[messaging] Tor Hidden Services in (Cables, SMTorP, Pond)

Brian Warner warner at lothar.com
Mon Jun 23 12:19:54 PDT 2014

On 6/22/14 2:18 AM, Bjarni Runar Einarsson wrote:

> I tend to assume the relay is a potential adversary, which is an
> assumption folks may not agree with, but is supported by history and
> the current state of the network.

Yeah, I think of relays as semi-trusted: you're willing to give up
certain things in exchange for certain benefits. In this case, you give
them some measure of control over your availability (they might
drop/corrupt a message), and maybe you enable them to learn more about
your message timing than the rest of the world, in exchange for which
they usually improve your availability (by queueing messages, so you
aren't limited to having both sender and receiver online at the same
time, and the receiver having a public IP address).

If we do the protocol right, you don't give up any more than that.

> If I can tell people "with SMTorP you no longer have to wonder when
> the mail was delivered or whether it ended up in their spam folder",
> then many will switch for that reason alone.

That's a great selling point! I think you're absolutely right that we
have to sell new systems on qualities that people really care about, and
security is not one of them.

> This is one of the main reasons I'm really not keen on relays. They
> kill the usability benefits I am shooting for, add back all the old
> shit from legacy SMTP and add another potential point of compromise
> and attack.

I think a lot of those problems can be addressed by the right protocol.
The spam-filtering problems go away (because messages are encrypted: the
server couldn't do content-filtering even if it wanted to). We can
tolerate unreliability with agent-to-agent ACKs and retransmits without
needing to reveal if/when a human has seen the message.

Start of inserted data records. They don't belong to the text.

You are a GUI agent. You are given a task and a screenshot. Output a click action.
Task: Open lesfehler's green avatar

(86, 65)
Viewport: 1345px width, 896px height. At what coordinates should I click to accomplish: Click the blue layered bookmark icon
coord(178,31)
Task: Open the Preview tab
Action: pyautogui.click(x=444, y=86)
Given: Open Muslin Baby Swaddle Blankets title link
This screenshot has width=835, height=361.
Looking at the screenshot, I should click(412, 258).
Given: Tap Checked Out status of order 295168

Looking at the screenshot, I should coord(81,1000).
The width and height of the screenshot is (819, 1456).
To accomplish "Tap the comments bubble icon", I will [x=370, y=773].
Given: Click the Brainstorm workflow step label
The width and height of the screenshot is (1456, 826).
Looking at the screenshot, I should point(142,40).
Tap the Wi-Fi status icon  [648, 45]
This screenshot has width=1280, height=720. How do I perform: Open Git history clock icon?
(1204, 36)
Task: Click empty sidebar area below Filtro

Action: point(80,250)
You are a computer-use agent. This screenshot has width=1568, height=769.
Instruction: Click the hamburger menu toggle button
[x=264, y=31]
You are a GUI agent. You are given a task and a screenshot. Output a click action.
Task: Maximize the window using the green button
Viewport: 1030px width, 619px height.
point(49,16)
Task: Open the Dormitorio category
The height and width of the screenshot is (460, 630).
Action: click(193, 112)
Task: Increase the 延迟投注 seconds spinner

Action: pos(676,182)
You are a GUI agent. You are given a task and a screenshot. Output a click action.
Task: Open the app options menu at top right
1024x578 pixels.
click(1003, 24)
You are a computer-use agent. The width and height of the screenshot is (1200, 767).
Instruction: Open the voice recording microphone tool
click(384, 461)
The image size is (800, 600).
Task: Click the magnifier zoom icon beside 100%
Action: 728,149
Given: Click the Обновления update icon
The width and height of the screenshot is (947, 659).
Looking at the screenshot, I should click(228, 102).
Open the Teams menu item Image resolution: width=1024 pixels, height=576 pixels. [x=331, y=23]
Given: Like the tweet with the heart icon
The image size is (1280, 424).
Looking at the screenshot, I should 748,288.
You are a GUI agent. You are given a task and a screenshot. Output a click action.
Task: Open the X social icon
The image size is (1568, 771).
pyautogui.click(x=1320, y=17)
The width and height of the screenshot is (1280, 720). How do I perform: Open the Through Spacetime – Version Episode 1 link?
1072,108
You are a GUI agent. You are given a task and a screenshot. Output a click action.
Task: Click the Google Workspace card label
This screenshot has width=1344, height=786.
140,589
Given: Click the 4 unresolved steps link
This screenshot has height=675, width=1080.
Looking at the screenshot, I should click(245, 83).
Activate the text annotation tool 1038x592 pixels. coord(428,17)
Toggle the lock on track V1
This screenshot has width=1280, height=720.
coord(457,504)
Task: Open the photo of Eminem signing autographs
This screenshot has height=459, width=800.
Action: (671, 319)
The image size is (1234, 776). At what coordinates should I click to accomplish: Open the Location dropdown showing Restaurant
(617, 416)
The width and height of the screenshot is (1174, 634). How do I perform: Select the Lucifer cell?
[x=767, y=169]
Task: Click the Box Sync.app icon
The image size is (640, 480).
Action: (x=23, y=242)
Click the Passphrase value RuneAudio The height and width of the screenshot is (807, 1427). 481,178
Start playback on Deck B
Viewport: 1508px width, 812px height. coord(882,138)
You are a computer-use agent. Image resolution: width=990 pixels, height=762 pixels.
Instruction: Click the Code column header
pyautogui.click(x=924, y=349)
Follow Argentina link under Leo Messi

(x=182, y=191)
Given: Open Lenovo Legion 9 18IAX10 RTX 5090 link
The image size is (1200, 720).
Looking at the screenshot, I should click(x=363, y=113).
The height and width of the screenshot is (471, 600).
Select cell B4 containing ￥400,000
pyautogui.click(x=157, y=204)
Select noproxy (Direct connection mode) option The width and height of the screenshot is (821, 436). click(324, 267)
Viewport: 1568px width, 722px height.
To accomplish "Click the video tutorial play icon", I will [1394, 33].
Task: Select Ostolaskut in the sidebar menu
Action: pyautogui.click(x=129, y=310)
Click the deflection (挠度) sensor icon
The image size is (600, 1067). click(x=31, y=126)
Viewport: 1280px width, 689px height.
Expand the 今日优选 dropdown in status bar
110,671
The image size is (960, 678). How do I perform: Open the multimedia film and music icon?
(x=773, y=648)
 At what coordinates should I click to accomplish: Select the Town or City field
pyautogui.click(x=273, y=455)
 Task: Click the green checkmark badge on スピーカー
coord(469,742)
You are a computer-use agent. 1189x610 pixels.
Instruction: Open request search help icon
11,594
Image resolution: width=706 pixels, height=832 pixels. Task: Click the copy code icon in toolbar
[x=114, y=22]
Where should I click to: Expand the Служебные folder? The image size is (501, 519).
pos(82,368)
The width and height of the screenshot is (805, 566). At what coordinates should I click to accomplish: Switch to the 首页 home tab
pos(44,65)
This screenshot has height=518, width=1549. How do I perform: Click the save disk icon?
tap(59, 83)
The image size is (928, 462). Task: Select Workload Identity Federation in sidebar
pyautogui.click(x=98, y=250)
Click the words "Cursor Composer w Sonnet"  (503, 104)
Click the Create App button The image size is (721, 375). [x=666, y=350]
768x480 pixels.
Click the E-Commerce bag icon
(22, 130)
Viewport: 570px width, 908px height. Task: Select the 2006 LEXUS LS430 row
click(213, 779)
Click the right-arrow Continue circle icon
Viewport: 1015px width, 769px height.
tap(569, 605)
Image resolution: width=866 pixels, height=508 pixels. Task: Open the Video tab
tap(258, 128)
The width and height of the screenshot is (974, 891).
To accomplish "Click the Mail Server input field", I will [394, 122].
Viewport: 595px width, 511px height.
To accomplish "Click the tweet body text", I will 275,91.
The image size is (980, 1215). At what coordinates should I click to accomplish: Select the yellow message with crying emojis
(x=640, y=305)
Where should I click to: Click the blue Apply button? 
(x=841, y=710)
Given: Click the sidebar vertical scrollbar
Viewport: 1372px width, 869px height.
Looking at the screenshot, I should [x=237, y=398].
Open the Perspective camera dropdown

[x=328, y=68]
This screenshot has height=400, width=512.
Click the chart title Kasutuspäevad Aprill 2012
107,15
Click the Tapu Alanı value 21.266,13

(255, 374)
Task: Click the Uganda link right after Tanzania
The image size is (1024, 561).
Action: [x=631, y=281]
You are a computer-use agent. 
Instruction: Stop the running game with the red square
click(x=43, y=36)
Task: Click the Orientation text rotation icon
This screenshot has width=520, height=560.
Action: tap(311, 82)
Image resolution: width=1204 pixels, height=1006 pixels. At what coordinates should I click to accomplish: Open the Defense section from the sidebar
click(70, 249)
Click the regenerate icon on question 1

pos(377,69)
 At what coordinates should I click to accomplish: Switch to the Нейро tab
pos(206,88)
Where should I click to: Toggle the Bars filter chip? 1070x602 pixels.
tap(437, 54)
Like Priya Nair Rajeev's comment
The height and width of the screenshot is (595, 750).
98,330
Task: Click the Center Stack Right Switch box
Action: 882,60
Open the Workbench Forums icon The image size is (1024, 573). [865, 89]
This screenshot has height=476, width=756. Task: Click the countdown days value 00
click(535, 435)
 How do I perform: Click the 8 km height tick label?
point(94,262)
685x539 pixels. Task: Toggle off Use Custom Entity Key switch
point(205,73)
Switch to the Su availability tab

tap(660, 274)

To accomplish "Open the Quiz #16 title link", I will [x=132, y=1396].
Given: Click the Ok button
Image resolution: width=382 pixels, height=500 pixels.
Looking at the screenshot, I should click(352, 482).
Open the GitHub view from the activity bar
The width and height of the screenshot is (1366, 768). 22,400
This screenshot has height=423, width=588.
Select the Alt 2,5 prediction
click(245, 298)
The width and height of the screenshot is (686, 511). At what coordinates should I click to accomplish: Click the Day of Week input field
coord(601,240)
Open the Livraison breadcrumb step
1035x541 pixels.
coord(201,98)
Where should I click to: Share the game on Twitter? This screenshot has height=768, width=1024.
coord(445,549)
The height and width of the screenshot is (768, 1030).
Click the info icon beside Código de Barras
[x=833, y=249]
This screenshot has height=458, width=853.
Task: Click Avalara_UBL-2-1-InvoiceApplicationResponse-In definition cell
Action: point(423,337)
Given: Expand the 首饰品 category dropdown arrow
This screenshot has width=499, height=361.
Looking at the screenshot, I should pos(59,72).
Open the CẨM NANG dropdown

The high-order issue remains, of course: how do you get in touch with a
stranger, and also deter spam. But it's the recipient's agent which
enforces this, not the relays, which I think gives senders the minimum
possibly level of uncertainty.

> Since SMTorP addresses are just something at foo.onion, if you use a
> receive relay then the relay operator owns your e-mail address, making
> him a middle man you cannot get rid of without changing addresses and
> notifying all your contacts.

In Petmail, I dealt with this by making the transport channel(s) merely
a property of the contact record, rather than being the primary
identifier (which is just a public key). You need to have at least one
transport so people can send messages to you, but you can have more than
one, and if somebody's giving you bad service, you just rent a new one
and replace them. Your list of current transports gets sent to each new
correspondent during the invitation process, and your agent updates
their agents automatically when it changes.